ETL vs ELT
Why the modern data stack moved the Transform step AFTER the Load — out of a separate engine and into cheap, elastic cloud-warehouse compute that analysts can own with SQL.
What you'll learn
- Why ETL transforms BEFORE loading and ELT transforms AFTER, in the warehouse
- The one architectural change — decoupling storage from compute — that made ELT viable
- Who does what: Fivetran/Airbyte do EL, dbt does the T, Snowflake/BigQuery/Redshift are the warehouse
- Why ELT won analytics: elastic compute, retained raw data, SQL transforms analysts can version
- When ETL is still correct: PII masked before landing, heavy non-SQL transforms, low-latency streaming
Before you start
Three letters, two orderings. ETL and ELT use the same three steps — Extract, Load, Transform — and differ only in where the T sits. It sounds like a trivia question. It is actually the single biggest architectural shift in analytics of the last decade: the move from transform-before-load on a dedicated engine to load-then-transform inside the warehouse. Get this one idea and the whole “modern data stack” — Fivetran, dbt, Snowflake — snaps into focus.

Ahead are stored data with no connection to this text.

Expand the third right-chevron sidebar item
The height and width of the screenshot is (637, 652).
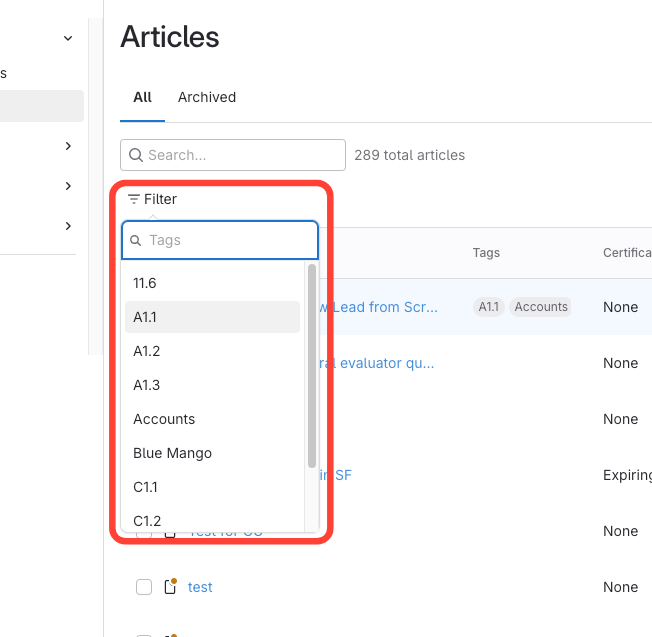point(68,226)

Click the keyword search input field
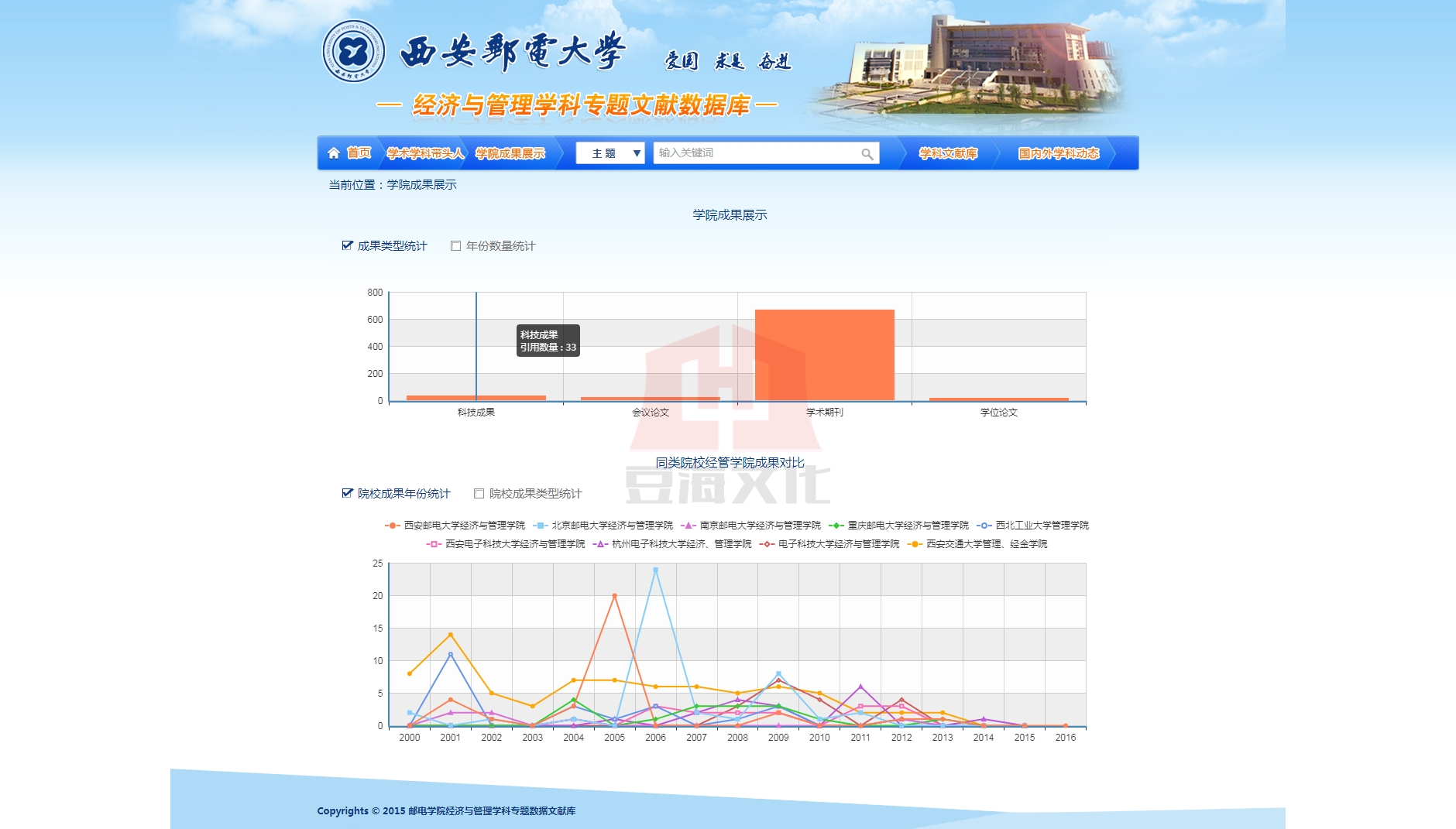pyautogui.click(x=755, y=153)
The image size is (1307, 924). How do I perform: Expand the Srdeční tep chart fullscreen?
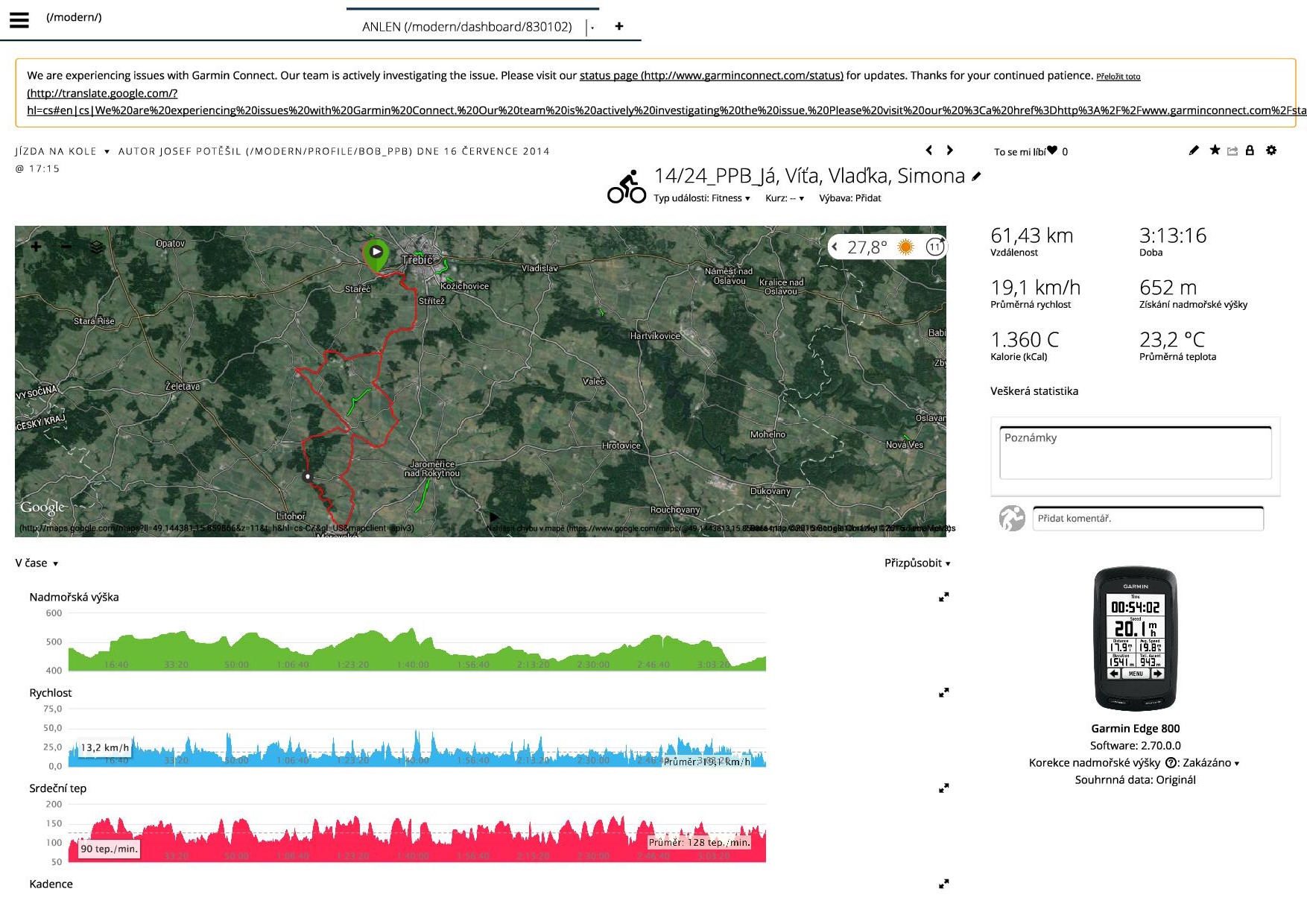point(943,788)
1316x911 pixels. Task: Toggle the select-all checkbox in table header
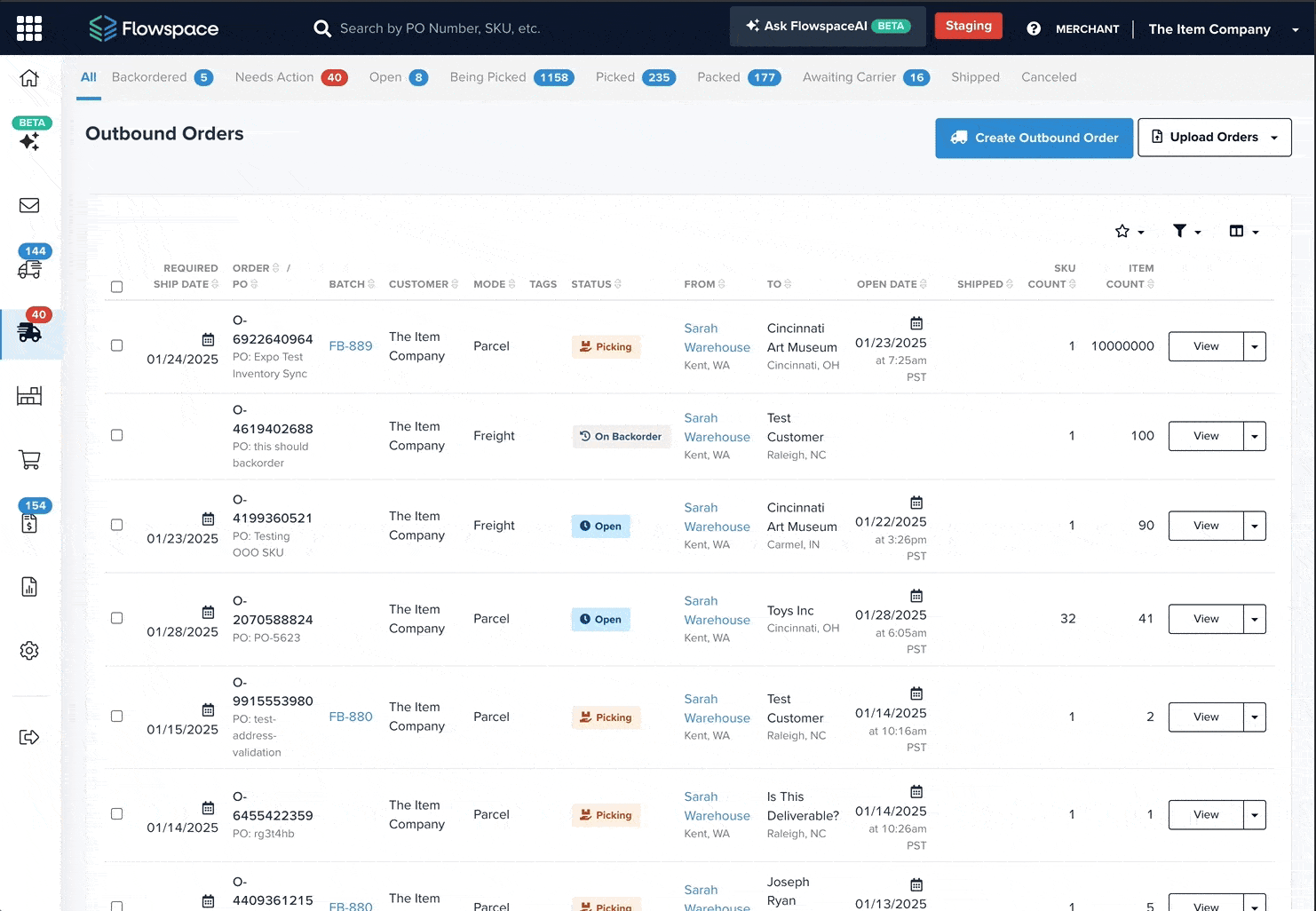coord(116,287)
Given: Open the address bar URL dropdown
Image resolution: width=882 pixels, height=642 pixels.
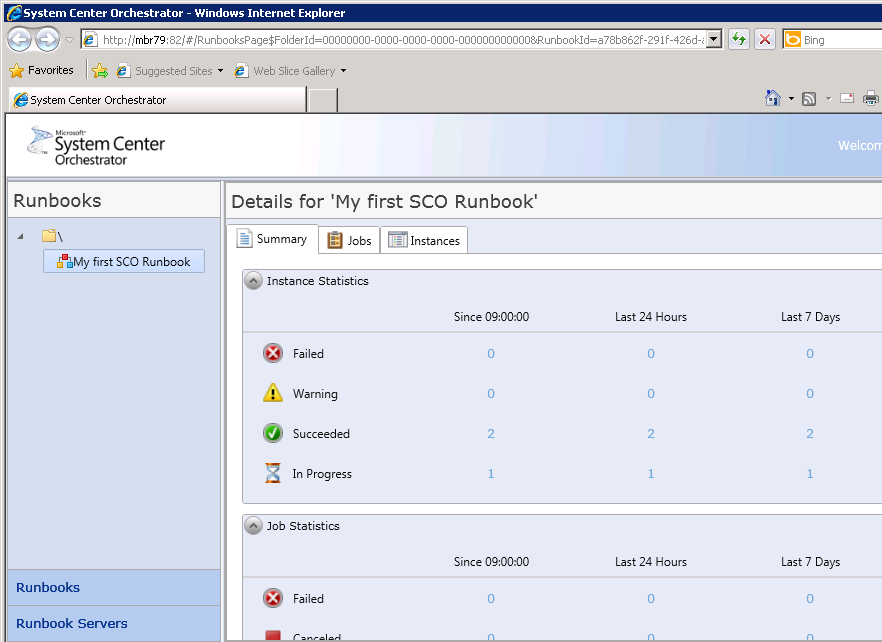Looking at the screenshot, I should [x=714, y=40].
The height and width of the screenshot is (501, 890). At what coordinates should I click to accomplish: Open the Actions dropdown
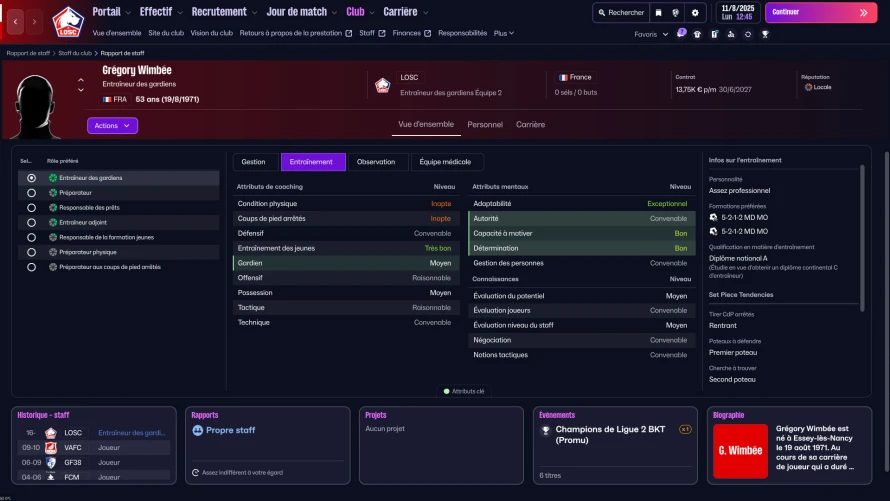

The letters, and what actually moves
Both patterns extract data from sources (a Postgres database, a Stripe API, a pile of CSVs) and both end with transformed, query-ready tables. The difference is the order of the last two steps — and that reorder quietly changes where compute runs, whether raw data survives, and who owns the transform.
A common trap is to read ELT as “ETL with the letters shuffled, basically the same thing.” It is not. Moving the T after the L changes three things at once, and the next section is where it clicks — so play with the widget before you read on.
See it: the same pipeline, two orderings
Why ETL came first
ETL was not a mistake — it was the right answer for its era. On-premise data warehouses had fixed, scarce compute and expensive storage. The warehouse was tuned to serve queries, not to grind through heavy data cleaning. So you bought a separate box — an ETL server running Informatica PowerCenter, Microsoft SSIS, Talend, or IBM DataStage — and did the heavy lifting there, before loading.
That ordering forces schema-on-write: data is validated, cleaned, and conformed to the target schema before it lands. A nice property falls out of this — a breaking schema change fails loudly at the transform step, so garbage never reaches the warehouse. The cost is steep: the tools were proprietary and GUI-driven, only specialized ETL developers could change a pipeline, and the raw data was thrown away after transforming. Want to re-derive a metric a new way next quarter? You re-extract from the source. The warehouse only ever held the one shape someone decided on up front.
The one change that flipped everything
ELT did not win because someone preferred a different acronym. It won because of a single architectural shift in cloud warehouses: storage and compute were decoupled.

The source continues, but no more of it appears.